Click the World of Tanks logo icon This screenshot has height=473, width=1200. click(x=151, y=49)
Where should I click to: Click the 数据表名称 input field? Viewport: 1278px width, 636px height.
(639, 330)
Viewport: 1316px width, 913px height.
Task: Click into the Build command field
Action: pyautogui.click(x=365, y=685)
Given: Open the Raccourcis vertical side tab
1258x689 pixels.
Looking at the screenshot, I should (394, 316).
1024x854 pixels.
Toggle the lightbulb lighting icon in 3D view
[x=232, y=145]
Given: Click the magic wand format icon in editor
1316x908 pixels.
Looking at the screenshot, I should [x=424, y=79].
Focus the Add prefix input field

**Task to complete**
Print the entries once more, identical in every line.

**Answer to this problem**
Click the World of Tanks logo icon This screenshot has height=473, width=1200. click(x=151, y=49)
Where should I click to: Click the 数据表名称 input field? Viewport: 1278px width, 636px height.
(639, 330)
Viewport: 1316px width, 913px height.
Task: Click into the Build command field
Action: pyautogui.click(x=365, y=685)
Given: Open the Raccourcis vertical side tab
1258x689 pixels.
Looking at the screenshot, I should (394, 316).
1024x854 pixels.
Toggle the lightbulb lighting icon in 3D view
[x=232, y=145]
Given: Click the magic wand format icon in editor
1316x908 pixels.
Looking at the screenshot, I should [x=424, y=79].
Focus the Add prefix input field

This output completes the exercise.